小核リボ核タンパク質(snRNP)とは — スプライソソームと代替スプライシングの仕組み

小核リボ核タンパク質(snRNP)の役割とスプライソソームによる代替スプライシングの仕組みを図解と例でわかりやすく解説

著者: Leandro Alegsa

小核リボ核タンパク質(snRNP)(snRNP、通称「スナープ」)は、核内に存在するリボ核タンパク質複合体で、複数のタンパク質と特異的な小さな核内RNA(snRNA)とが結合して構成されます。これらは前駆体mRNA(pre-mRNA)のスプライシングを行う分子機構、すなわちスプライソソームを形成し、特に代替スプライシングを介した多様なタンパク質産生の制御に中心的な役割を果たします。

構成要素と生合成

各snRNPは主に2つの成分から成ります:タンパク質RNA。snRNAは通常おおむね100〜300ヌクレオチドの長さで(実際の長さは種類により異なる)、これがsnRNPの配列特異的な認識を担います。snRNPのタンパク質成分には、コアに位置するSmタンパク質群(Smリング)や、U6に結合するLsmタンパク質群のような保存的な構成因子に加え、各snRNPに特異的な補助タンパク質が含まれます。

生合成は核外と核内の両方で起こります。多くのsnRNAは核内で転写された後、一旦細胞質へ輸送され、そこでSmタンパク質の結合や修飾(メチル化など)を受けてから核へ再輸送され、核内で最終的に成熟してスプライソソームの一部となります。SMN複合体はsnRNPアセンブリに不可欠であり、その欠損は病態(下記)と関連します。

主要なsnRNPと作用機構

真核生物の主要なスプライソソームはU1、U2、U4、U5、U6という種類のsnRNP(しばしば「U-snRNP」と呼ばれる)で構成されています(小規模なマイナー型スプライソソームにはU11、U12、U4atac、U6atacなどがあります)。それぞれの役割は概ね次の通りです:

  • U1:5′スプライス部位の認識に関与し、スプライソソームの初期集合を開始する。
  • U2:分岐点配列(branch point)を認識し、分岐点のA残基を活性化する。
  • U4/U6・U5(トライ-snRNP):U4はU6を抑制する役割を持ち、活性化の際に解離する。U6とU2のsnRNAが触媒的に相互作用してスプライシング反応を触媒する。

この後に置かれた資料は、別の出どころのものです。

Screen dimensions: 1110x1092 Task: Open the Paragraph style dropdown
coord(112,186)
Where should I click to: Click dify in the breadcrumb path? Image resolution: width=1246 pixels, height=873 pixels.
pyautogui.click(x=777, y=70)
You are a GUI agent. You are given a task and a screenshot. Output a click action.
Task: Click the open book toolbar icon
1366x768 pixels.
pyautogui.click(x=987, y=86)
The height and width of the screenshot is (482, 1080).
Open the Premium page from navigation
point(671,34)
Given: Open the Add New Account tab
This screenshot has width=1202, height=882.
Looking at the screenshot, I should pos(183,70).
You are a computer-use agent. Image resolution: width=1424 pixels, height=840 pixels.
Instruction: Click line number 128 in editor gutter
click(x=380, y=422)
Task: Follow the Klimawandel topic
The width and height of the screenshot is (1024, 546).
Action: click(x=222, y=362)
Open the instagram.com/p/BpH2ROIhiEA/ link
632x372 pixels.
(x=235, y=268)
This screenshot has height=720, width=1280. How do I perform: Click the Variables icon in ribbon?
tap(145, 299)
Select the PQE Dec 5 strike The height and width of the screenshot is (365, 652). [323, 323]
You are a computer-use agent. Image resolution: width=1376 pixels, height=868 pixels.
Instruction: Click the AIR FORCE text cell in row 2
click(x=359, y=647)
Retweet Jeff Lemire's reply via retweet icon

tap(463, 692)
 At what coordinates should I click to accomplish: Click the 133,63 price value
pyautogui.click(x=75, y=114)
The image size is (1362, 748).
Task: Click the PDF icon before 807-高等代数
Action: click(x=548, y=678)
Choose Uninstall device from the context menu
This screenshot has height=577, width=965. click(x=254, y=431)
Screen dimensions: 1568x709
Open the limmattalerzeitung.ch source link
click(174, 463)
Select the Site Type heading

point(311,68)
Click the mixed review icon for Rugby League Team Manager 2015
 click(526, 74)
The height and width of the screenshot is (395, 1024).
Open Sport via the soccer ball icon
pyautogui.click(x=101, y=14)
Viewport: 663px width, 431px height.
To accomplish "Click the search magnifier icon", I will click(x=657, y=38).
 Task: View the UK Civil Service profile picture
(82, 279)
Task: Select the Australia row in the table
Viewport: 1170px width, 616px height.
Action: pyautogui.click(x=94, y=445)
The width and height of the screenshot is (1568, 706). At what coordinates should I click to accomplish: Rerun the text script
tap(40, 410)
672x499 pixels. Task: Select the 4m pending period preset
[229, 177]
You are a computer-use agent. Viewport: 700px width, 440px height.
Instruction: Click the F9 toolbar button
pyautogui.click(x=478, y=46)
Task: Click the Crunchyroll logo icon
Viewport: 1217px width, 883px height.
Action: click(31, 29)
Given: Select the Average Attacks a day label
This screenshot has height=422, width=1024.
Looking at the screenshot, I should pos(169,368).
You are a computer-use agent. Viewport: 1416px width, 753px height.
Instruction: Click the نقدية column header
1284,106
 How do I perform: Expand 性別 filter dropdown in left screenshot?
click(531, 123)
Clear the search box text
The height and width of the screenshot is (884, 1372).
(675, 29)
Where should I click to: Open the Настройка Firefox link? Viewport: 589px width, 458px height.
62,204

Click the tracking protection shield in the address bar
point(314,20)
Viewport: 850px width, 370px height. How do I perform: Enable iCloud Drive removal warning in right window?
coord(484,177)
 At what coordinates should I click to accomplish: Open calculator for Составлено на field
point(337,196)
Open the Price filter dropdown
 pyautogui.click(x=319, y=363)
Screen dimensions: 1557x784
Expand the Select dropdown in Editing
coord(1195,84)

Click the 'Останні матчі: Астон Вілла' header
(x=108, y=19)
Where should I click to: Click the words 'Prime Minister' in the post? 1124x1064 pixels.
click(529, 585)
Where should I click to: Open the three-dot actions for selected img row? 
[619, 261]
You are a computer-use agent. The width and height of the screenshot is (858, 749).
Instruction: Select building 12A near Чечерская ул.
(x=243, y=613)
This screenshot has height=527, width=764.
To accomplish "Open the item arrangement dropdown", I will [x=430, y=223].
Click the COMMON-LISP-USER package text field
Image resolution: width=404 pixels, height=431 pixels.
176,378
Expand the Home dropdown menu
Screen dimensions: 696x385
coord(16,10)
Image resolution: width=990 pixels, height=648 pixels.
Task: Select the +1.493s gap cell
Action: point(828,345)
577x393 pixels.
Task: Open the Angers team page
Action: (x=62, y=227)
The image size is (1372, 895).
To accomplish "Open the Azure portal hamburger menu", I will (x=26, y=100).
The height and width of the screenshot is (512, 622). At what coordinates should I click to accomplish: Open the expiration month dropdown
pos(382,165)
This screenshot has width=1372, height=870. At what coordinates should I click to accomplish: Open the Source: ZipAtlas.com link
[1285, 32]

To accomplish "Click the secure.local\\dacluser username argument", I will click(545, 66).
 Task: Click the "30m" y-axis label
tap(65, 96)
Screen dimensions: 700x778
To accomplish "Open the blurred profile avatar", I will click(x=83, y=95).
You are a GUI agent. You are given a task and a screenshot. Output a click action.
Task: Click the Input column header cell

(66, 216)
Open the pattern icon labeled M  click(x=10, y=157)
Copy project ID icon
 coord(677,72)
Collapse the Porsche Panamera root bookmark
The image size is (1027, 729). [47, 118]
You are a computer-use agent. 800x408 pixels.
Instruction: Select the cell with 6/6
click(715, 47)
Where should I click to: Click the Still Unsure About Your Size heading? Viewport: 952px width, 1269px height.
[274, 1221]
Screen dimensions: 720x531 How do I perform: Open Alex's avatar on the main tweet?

スプライシング自体は2段階のトランスエステル化反応で進行します。第一段階で分岐点のA残基が5′スプライス部位の5′末端に攻撃しラリアット(lariat)構造が形成され、第二段階で3′スプライス部位が切断され、エクソン同士が連結されます。現在では、これらの反応の触媒活性は主にsnRNA(特にU2とU6)に由来することが示され、snRNPはリボザイム的な性質を持つと考えられています。

代替スプライシングの制御と生物学的意義

真核生物では、ほとんどの遺伝子がエクソン(コード領域)とイントロン(非コード領域)に分かれており、スプライシングによってイントロンが除去されます。代替スプライシングを通じて同一遺伝子から複数の異なるメッセンジャーRNA(mRNA)が生成され、結果的に異なるアイソフォームのタンパク質が作られます。これにより、単一の遺伝子から多様な機能や組織特異的な発現が生まれ、発生やシグナル伝達、神経機能など多くの生物学的プロセスで重要です。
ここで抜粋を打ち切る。